Среди даров, которые религия несет человеку, имеется дар органической цельности духа. И если душа человека лишена этого дара, то это означает, что ей надлежит продолжать свое духовное очищение и что ей предстоит еще дорасти до настоящей религиозности.

Поэтому все перечисленные нами силы необходимы в религиозном опыте; и все они должны не просто «участвовать» или «соприсутствовать» в нем, но срастись в единый и целостный духовный акт.

3

Так, религиозный человек не может мириться с тем, что он верит во что-то, отвергаемое его разумом; или с тем, что разум его утверждает нечто такое, против чего восстает его вера. Если он примирится с этим, тогда он будет слабо веровать и робко мыслить; вера его будет под цензурой законно восстающего разума, а разум его будет под анафемой законно отвергающей его веры; сам же он будет вековечным изменником и предателем: то изменником своей веры, то предателем своего разума. И потому он будет – то осуждать себя за свою веру, то подавлять в себе свои разумные воззрения. Он не будет доверять ни своему разуму, ни своей вере; и кончит тем, что не будет доверять самому себе и потеряет к себе уважение.

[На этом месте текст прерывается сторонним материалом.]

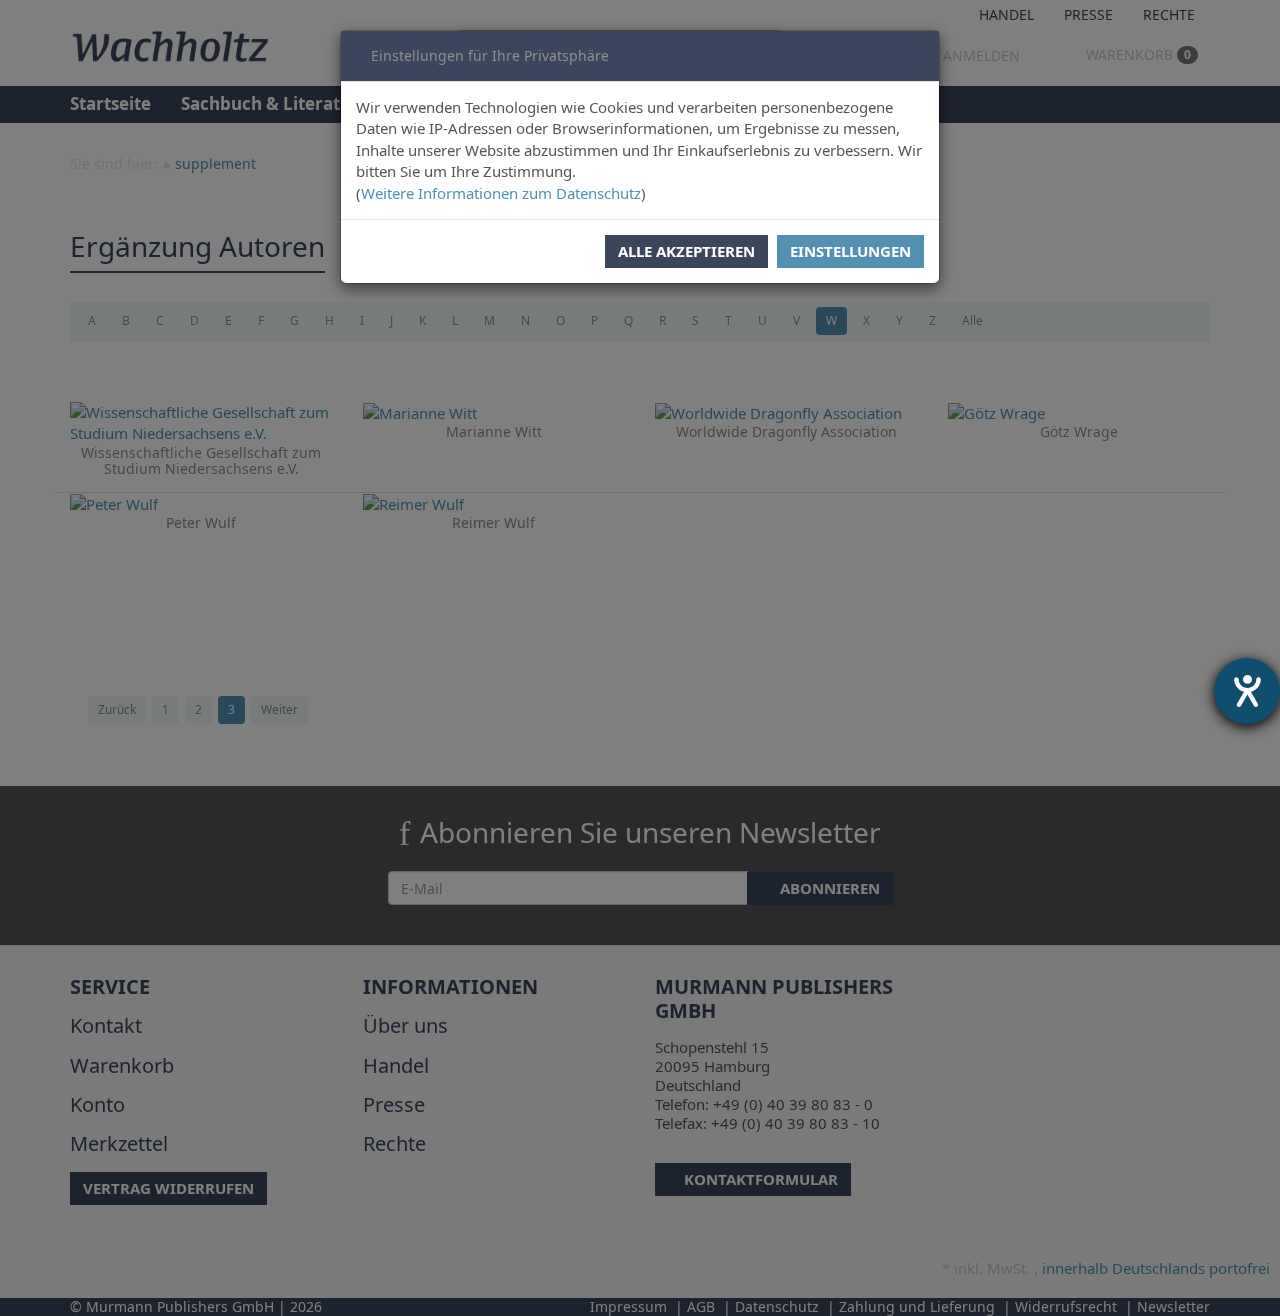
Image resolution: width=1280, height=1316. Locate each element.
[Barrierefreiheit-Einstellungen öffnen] (1247, 691)
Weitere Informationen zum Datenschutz (501, 193)
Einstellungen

Теория двух «параллельных», – различных или противоположных, – истин, к которой склонялись Шаррон и Монтень, психологически понятна в своем возникновении; это был компромисс, спасавший «разум» от преследования католической церкви и в то же время не порывавший окончательно с церковной догматикой; но в духовном отношении эта теория была наивна и беспомощна. Она предлагала религиозному человеку духовную шизофрению как способ жизни; или же – некий «бухгалтерский» самообман в верованиях и убеждениях. Две истины, – одна религиозная, неприемлемая для разума, а другая разумная, неприемлемая для религиозного опыта и веры, – значит ни одной истины; это означает неисцелимый раскол в духе; двоевластие, с перемирием в гражданской войне духа с самим собой. Эта гражданская война узаконялась как способ жизни: рано или поздно она разразилась бы и привела к окончательному отвержению или веры, или разума, или и веры и разума вместе.

То, чего надо добиваться, есть не просто «примирение» веры и разума или синтез их учений, а тождество веры и разума. Вера должна стать разумной верой, а разум должен стать верующим разумом.